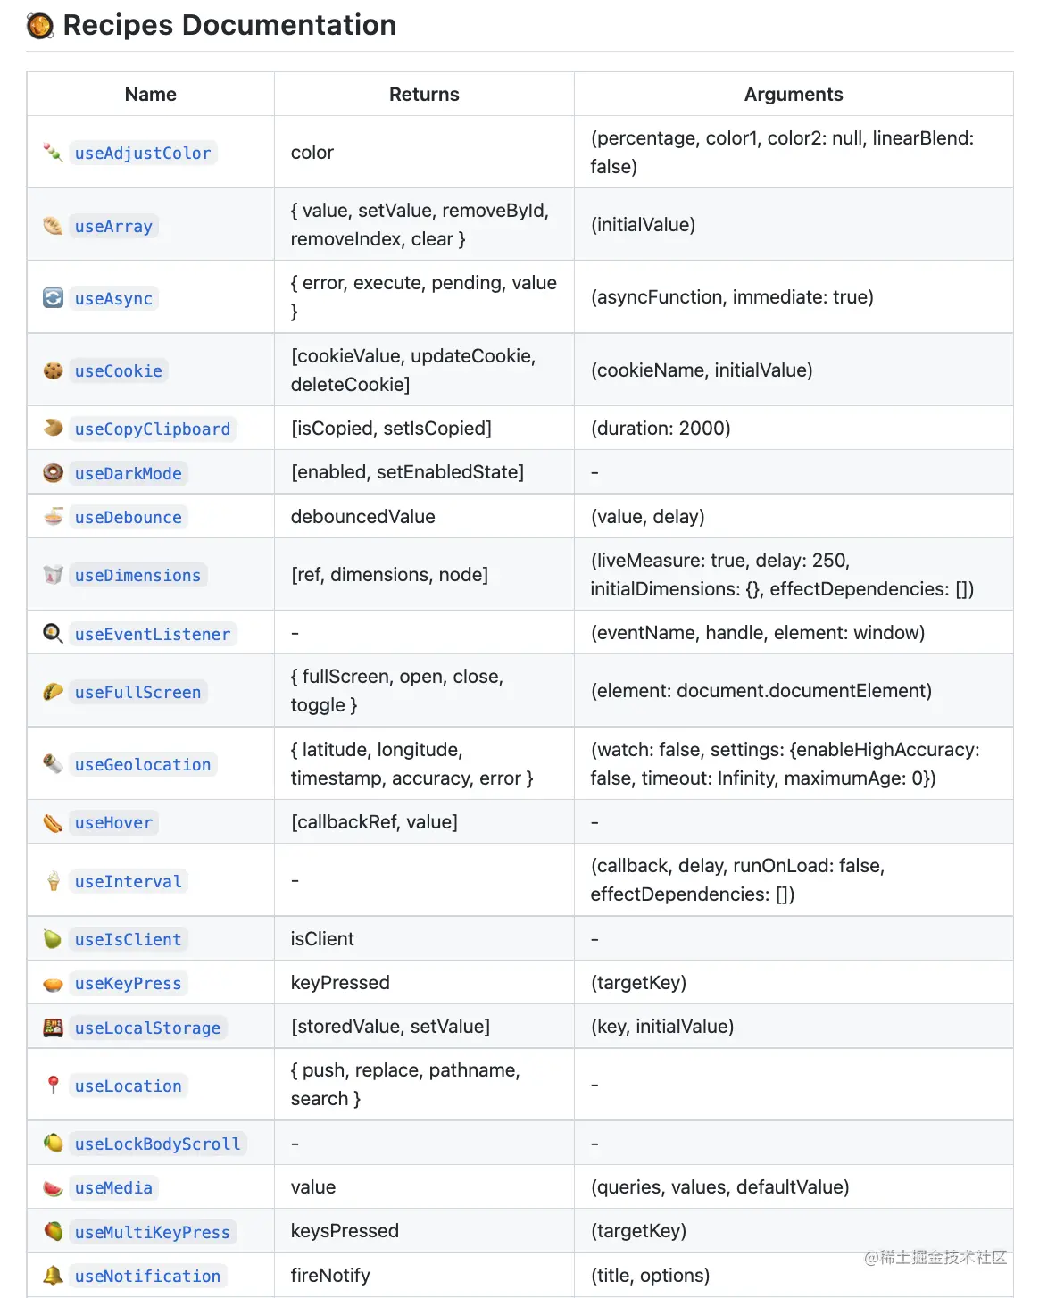Click the Returns column header
Image resolution: width=1039 pixels, height=1298 pixels.
coord(424,95)
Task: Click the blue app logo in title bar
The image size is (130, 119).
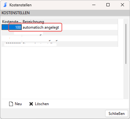Action: click(x=5, y=5)
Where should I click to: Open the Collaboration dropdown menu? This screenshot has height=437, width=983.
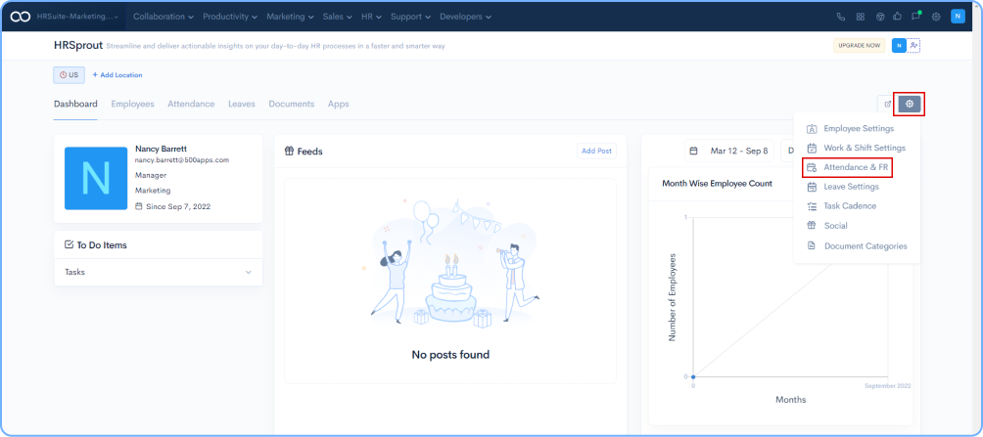(163, 17)
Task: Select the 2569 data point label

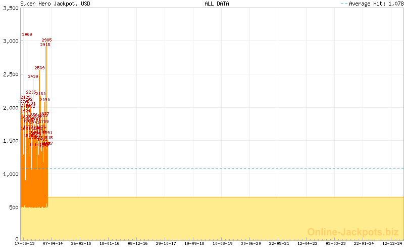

What the exercise asks. Produce an exact copy of the lines from the line containing "Where should I" to the end of the material, both ends included, and omit every picture.

Task solution.
Where should I click to: Open the Collaboration dropdown menu? This screenshot has height=437, width=983.
(163, 17)
Task: Select the 2569 data point label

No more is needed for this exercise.